Frustration à la RTS
Si Jérémy Seydoux est forcément content du «coup» réalisé, le ton est logiquement différent du côté de la RTS. «Bienne dynamite Zurich et Genève bat Zoug, mais on n'a rien sur notre antenne, peste Massimo Lorenzi, responsable des sports. Cela m'attriste et pour tout dire, cela me frustre énormément. Je ne dis évidemment pas cela contre Léman Bleu. Mais je trouve que le hockey national mérite une présence sur le service public. Pas tous les matches, évidemment. Mais nous avons été capables de trouver un accord avec le football et Blue. Pourquoi ce n'est pas possible en hockey?»
«Léman Bleu remplit une mission de service public dont la SSR n’a pas le monopole, précise Jérémy Seydoux. Nous réalisons un excellent travail et comme les années précédentes, toutes les rencontres seront diffusées gratuitement.» Et les fans purs et durs de hockey sur glace devraient trouver le chemin de Léman Bleu pour regarder les duels entre Genève-Servette et Bienne.
Mais qu'en est-il des téléspectateurs épisodiques? Ceux qui suivent du hockey sur glace lorsque cela compte vraiment? «Nous faisions d'excellentes audiences sur les matches de finale, détaille Massimo Lorenzi. Les gens viennent voir du hockey lorsque cela devient chaud. Et avec une finale Genève - Bienne, les Romands s'y seraient intéressés. Je voyais venir cette situation, mais cette affiche amplifie encore mon sentiment. J'aurais été agacé pour un Berne - Davos. Là, c'est bien pire.»

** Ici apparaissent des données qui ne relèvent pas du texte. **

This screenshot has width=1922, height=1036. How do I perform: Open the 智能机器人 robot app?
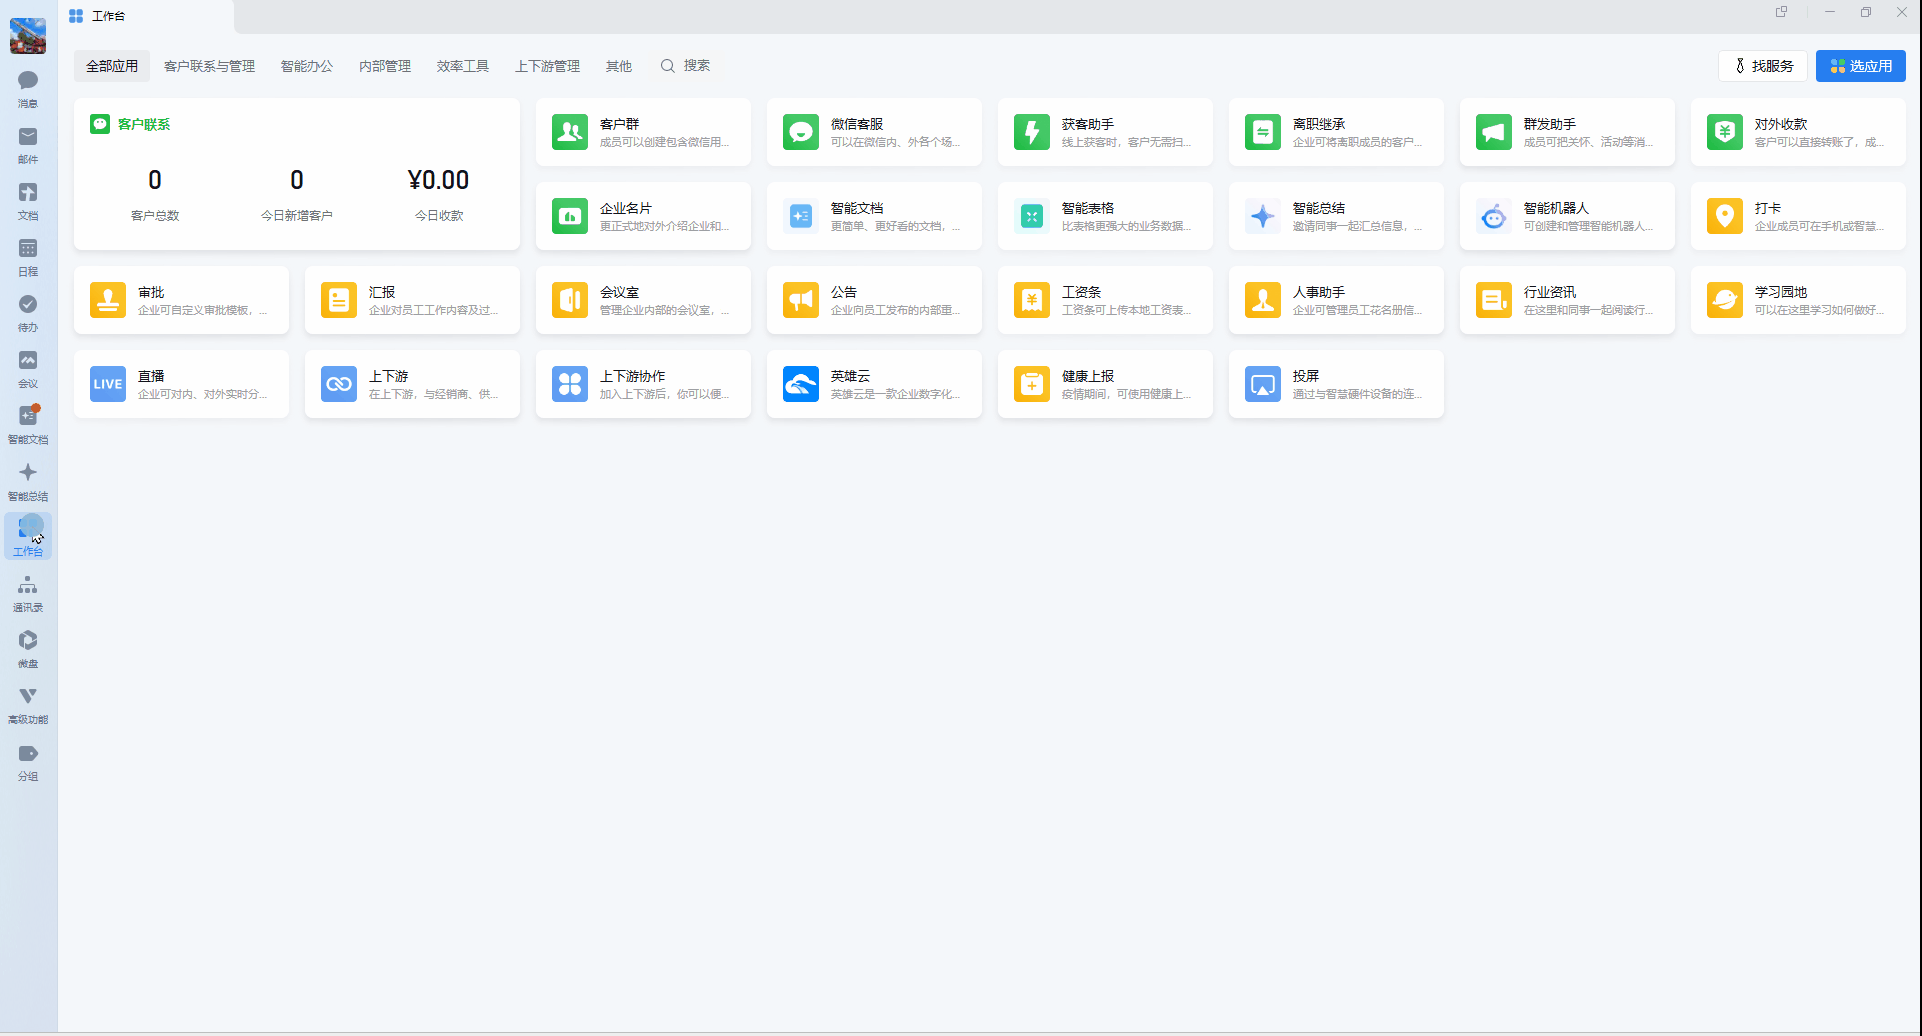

L'annonce de cette finale 100% romande n'aurait-elle pas pu permettre à la RTS de négocier quelque chose avec les détenteurs des droits pour une sous-licence? Toutes les parties concernées ont rejeté cette option jugée irréaliste par tout le monde. Au détriment de Monsieur et Madame Tout-le-monde. «On ne peut rien montrer avant 23 heures, précise Massimo Lorenzi. Et nous ne pouvons rien faire de plus qu'un grand format de quinze minutes. Cela m'attriste profondément.»
Problème de visibilité
Il faudra donc zapper plus loin que le No 2 pour trouver trace du hockey. Les dirigeants du hockey suisse sont convaincus que ce n'est qu'une petite adaptation pour les téléspectateurs. «Mais je suis conscient que c'est un problème, concède Jérémy Seydoux. Cela pose d'autres questions quant à la manière dont les chaînes sont agencées par les différents fournisseurs. Ce n'est pas le débat qui nous intéresse aujourd'hui, mais c'est un fait que nous perdons une certaine visibilité.»
Du côté de la RTS, on se veut fataliste. «Voilà où mène la privatisation, se désole Massimo Lorenzi. Au final, c'est la promotion de ce sport qui est moins bonne. Ce n'est pas un mot tabou, la promotion. Mais qu'a-t-on voulu en signant ce contrat avec des partenaires privés? Les dirigeants n'y ont probablement pas pensé et aujourd'hui, on paie cette décision. Priver les chaînes de la SSR du direct de la finale, c’est nuire à la promotion du hockey et c’est, à mon sens, une lourde erreur à terme.»
Concrètement, Léman Bleu diffusera le signal de la chaîne spécialisée MySports avant et pendant les matches. En saison régulière, la chaîne genevoise avait organisé ses propres plateaux pour entourer les matches. Ce n'est plus le cas désormais. «C'est on ne peut plus simple avec notre flux qui sera repris intégralement, précise Alex Burkhalter, rédacteur en chef du canal dédié au hockey sur glace. Dès que les rencontres seront décisives, nous assurerons également une présence en patinoire.»
Restes dorénavant à savoir si le téléspectateur «lambda» trouvera le chemin de Léman Bleu ou non. C'est l'un des enjeux de cette fin de saison. «Mais pour nous, c'est une magnifique occasion de faire connaître notre produit, conclut Jérémy Seydoux. Nous avons un contrat sur plusieurs années et cette affiche va nous aider à créer le réflexe de venir chez nous voir les matches de hockey.»